Problems >>
1. In the excerpt on soil silicon, what software was used to generate the maps?
2. Could you rewrite the stretch of the excerpt on soil silicon from "In this part, only" through "carbon concentration (SOC).", substituting "farming" for "agriculture"?

-- Start of Excerpt --

Importance of variables in the Random Forest model (in % of increasing Mean Squared Error, %IncMSE).

Figure 2
figure 2

Regression Kriging predictions of SiCaCl2 concentrations in French topsoils at 90 m resolution. (a) continuous colour gradient representation; (b) categorical representation in 3 classes of SiCaCl2 concentrations based on critical values defined for sugarcane and rice28,29,31 for soils cropped in wheat, obtained by crossing the ‘arable land’ pixels, ‘permanent crop’ and ‘heterogeneous agricultural’ areas with the exception of ‘agro-forestry’ of Corine Land Cover classes54 with municipalities for which type of farming is primarily cereal crop, according to French OTEX classification (Orientation Technico-Economique des Exploitations). We removed the municipalities from 7 departments (Ain, Haut-Rhin, Bas-Rhin, Gironde, Pyrénées-Atlantiques, Hautes Pyrénées, Landes) where corn is the main cereal under production. Maps were generated using ArcGIS software version 10.7.1 (ESRI: https://www.esri.com/en-us/home).

Physical and chemical control of SiCaCl2 in non-cultivated soils

In this part, only non-cultivated soils are considered to study the mechanisms that occur naturally in soils, without the influence of agriculture that generally strongly modifies some of the soil characteristics considered as PAS drivers, notably the soil pH by liming for slightly acidic to acidic soils, the soil organic carbon concentration (SOC).

-- End of Excerpt --
-- Start of Extracted information --

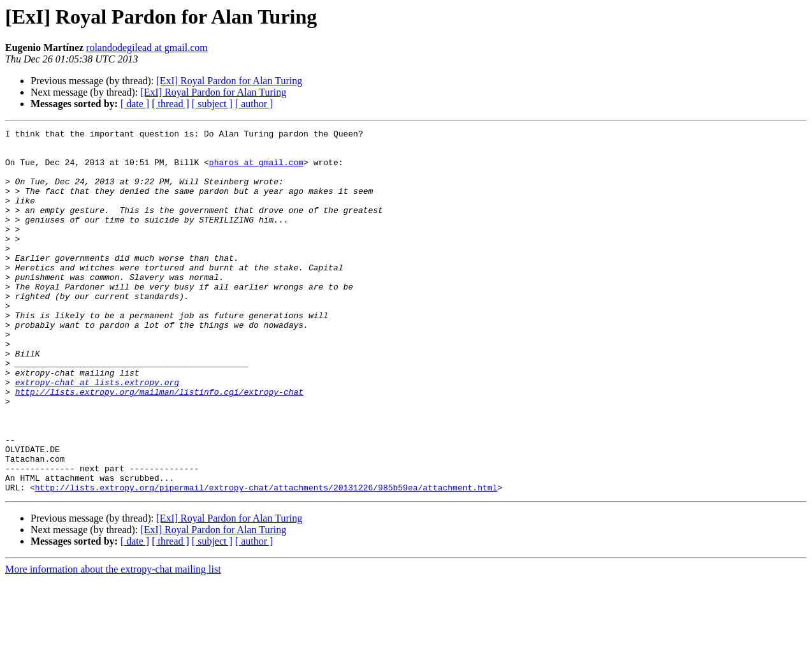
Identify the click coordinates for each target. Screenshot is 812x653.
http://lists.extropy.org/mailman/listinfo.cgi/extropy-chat (159, 445)
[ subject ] (212, 103)
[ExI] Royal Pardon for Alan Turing (229, 80)
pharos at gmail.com (256, 170)
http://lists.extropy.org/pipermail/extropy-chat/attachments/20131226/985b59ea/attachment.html (266, 560)
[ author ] (254, 103)
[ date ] (134, 103)
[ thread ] (170, 103)
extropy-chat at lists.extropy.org (97, 434)
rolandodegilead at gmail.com (147, 47)
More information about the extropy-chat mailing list (113, 642)
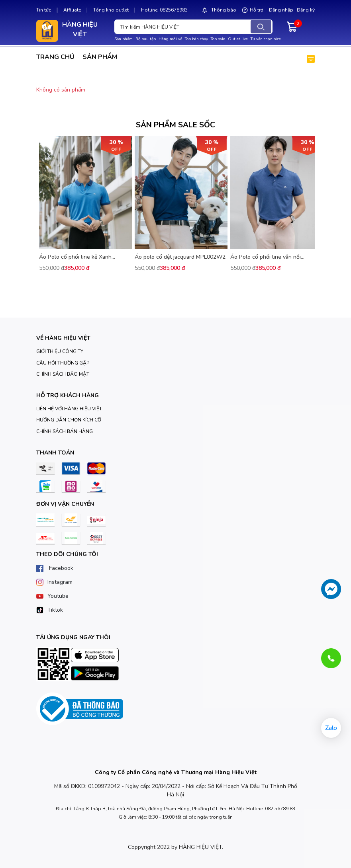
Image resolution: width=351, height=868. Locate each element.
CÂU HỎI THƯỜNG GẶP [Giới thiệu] (63, 363)
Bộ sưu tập (145, 39)
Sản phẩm (124, 39)
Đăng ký (306, 10)
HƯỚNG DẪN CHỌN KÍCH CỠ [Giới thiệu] (69, 420)
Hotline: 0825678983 (164, 10)
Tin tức (43, 10)
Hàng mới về (170, 39)
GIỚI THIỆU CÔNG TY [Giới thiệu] (60, 351)
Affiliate (72, 10)
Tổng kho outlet (111, 10)
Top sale (218, 39)
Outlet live (238, 39)
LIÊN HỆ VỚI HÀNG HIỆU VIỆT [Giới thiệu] (69, 409)
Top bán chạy (196, 39)
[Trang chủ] (66, 338)
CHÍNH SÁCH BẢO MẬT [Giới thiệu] (63, 374)
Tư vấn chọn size (266, 39)
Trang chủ (55, 57)
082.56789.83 (280, 809)
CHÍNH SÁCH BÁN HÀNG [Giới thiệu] (65, 431)
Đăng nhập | (282, 10)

-- End of Extracted information --

Problem solutions >>
1. ArcGIS software version 10.7.1

2.
In this part, only non-cultivated soils are considered to study the mechanisms that occur naturally in soils, without the influence of farming that generally strongly modifies some of the soil characteristics considered as PAS drivers, notably the soil pH by liming for slightly acidic to acidic soils, the soil organic carbon concentration (SOC).